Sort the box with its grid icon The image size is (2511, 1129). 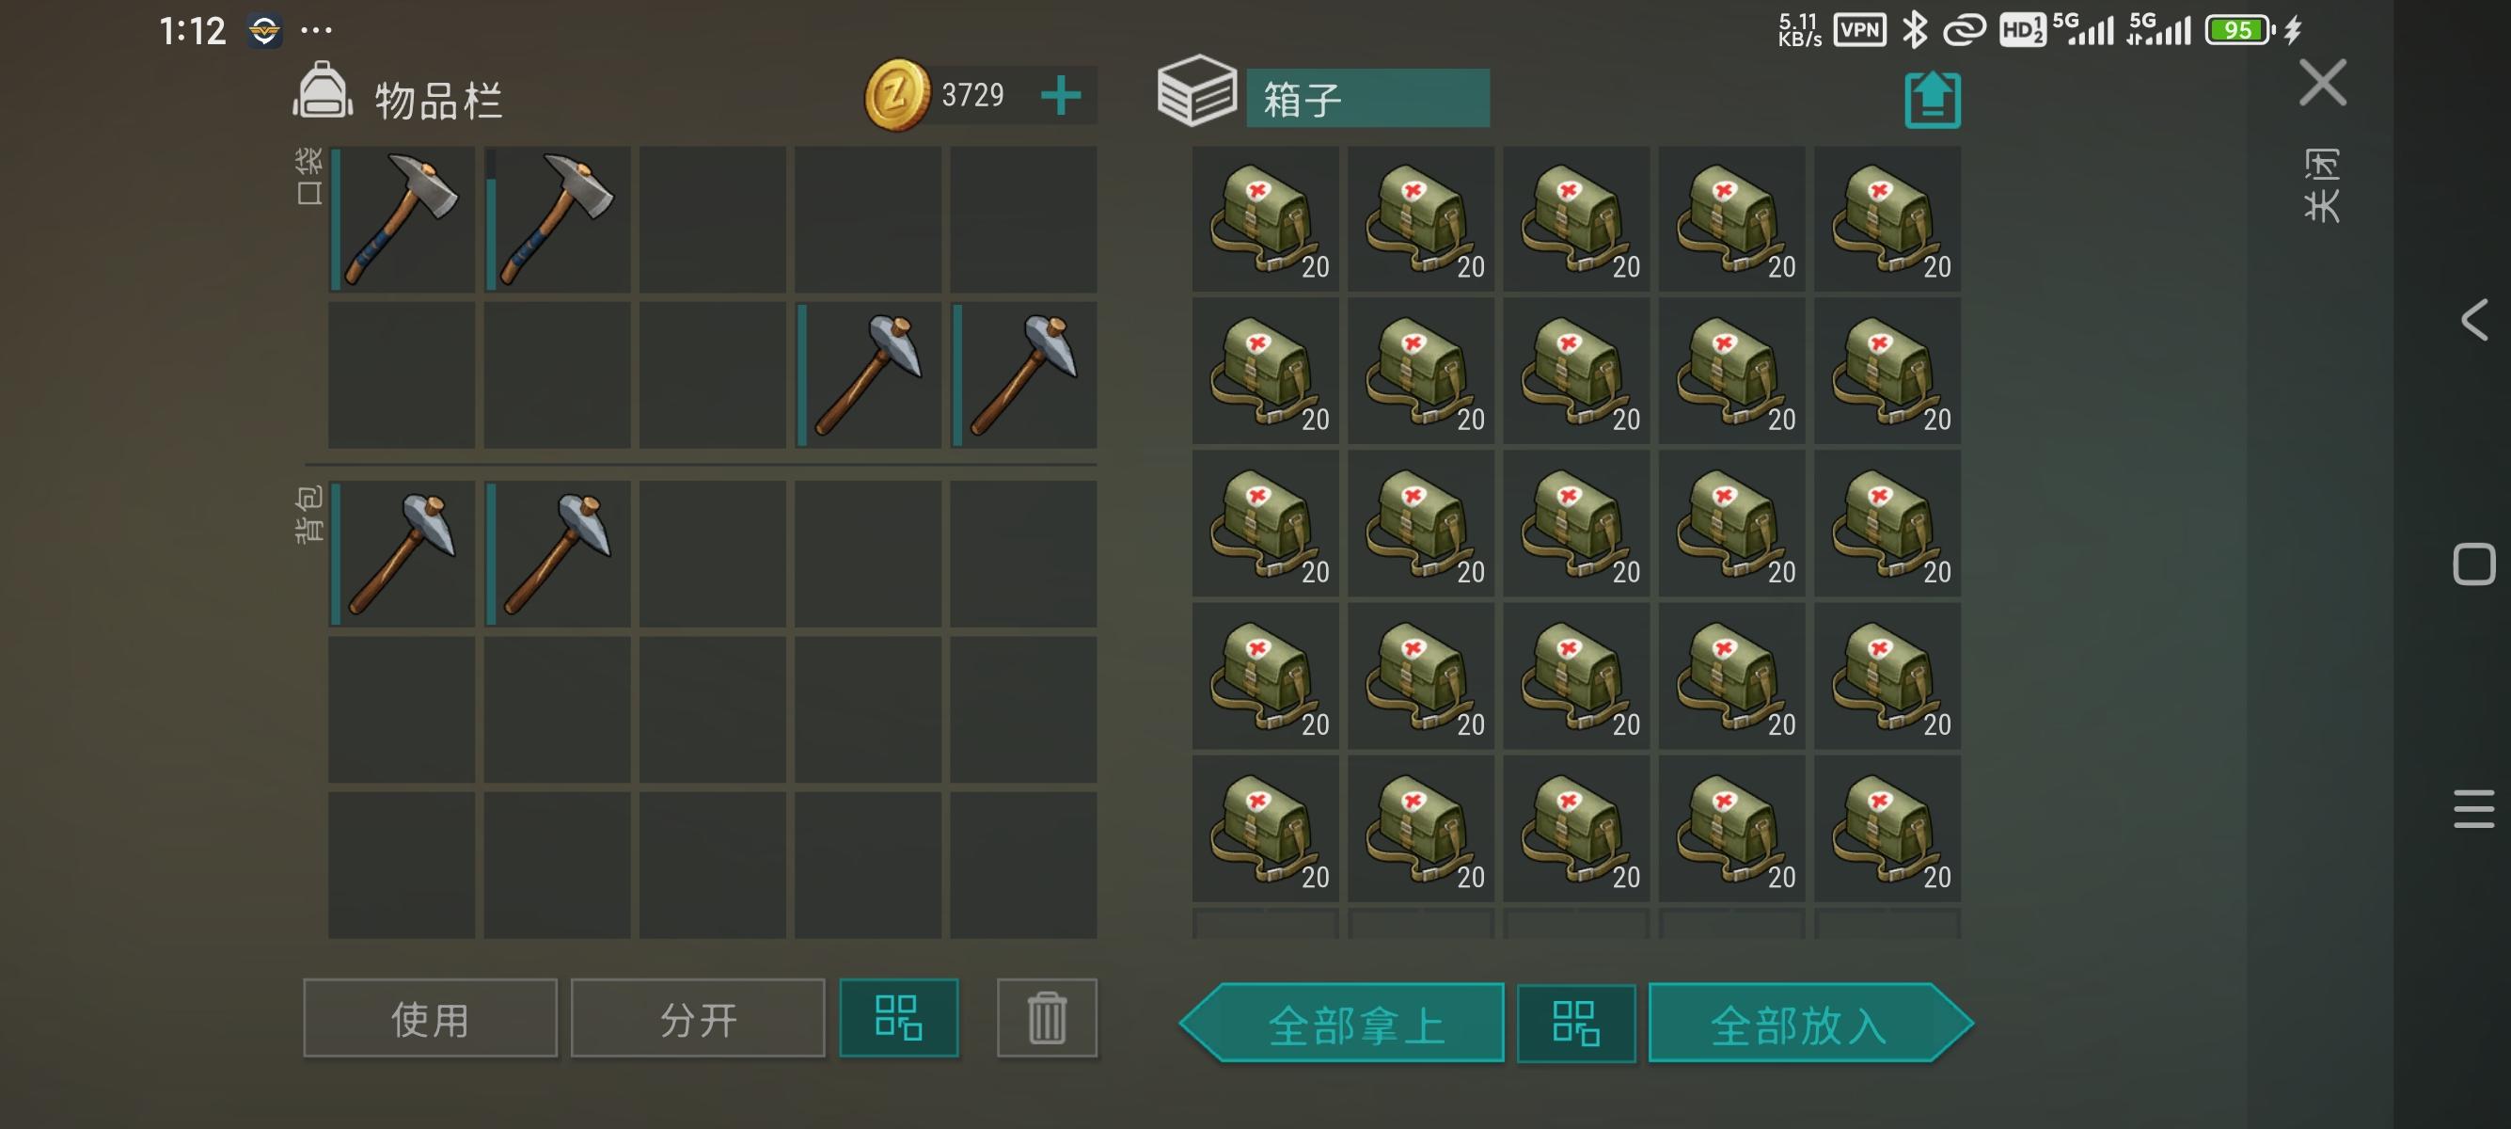(x=1576, y=1023)

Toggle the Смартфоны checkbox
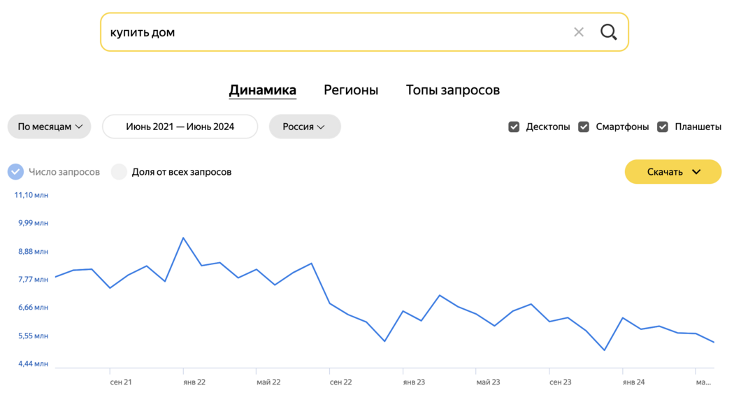click(584, 127)
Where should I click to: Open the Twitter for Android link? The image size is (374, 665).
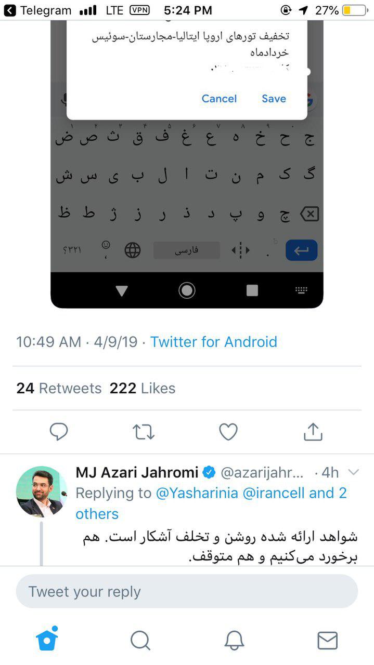pos(214,342)
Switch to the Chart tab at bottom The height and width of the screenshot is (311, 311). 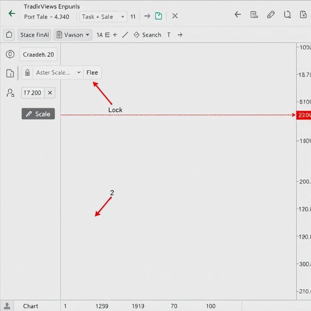tap(30, 306)
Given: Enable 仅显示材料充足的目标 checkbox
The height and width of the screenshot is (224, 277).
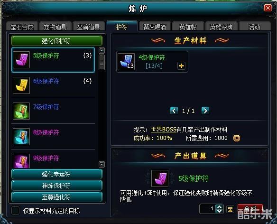Looking at the screenshot, I should (x=15, y=211).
--- --- ---
* WORK REQUIRED: Would you copy the lines from the one holding "The height and width of the screenshot is (224, 277)." down to the last line of the material, both included, exactly and with nothing added, skipping the pictures?

* SOLUTION TO THE EXERCISE:
The height and width of the screenshot is (224, 277).
Looking at the screenshot, I should (x=15, y=211).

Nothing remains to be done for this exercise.